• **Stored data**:

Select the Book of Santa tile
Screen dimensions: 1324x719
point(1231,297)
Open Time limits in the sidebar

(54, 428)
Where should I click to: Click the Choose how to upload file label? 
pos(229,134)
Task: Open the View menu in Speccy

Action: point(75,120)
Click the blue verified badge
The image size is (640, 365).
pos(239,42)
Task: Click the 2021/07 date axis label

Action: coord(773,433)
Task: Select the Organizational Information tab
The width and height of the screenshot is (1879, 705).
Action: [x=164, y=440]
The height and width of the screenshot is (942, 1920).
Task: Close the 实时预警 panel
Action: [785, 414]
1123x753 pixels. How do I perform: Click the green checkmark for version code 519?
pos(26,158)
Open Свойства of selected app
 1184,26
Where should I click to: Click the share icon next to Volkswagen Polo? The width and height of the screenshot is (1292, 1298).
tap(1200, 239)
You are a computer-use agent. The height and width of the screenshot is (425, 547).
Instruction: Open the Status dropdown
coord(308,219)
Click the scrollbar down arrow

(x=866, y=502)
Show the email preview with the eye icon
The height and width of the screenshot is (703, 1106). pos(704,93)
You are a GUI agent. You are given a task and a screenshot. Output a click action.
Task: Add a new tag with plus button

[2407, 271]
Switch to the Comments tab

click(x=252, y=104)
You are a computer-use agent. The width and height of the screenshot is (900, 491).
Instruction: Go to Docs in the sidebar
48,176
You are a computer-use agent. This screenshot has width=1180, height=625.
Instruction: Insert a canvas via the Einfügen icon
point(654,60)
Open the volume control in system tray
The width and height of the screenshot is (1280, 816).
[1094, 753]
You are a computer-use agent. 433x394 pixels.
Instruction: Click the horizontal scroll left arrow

• **Work request**: Read the lines above. Gather those in which the string "computer" is found.

• **Result for this task**:
You are a computer-use agent. The height and width of the screenshot is (425, 547).
You are a computer-use agent. The width and height of the screenshot is (900, 491).
You are a computer-use agent. This screenshot has width=1180, height=625.
You are a computer-use agent. 433x394 pixels.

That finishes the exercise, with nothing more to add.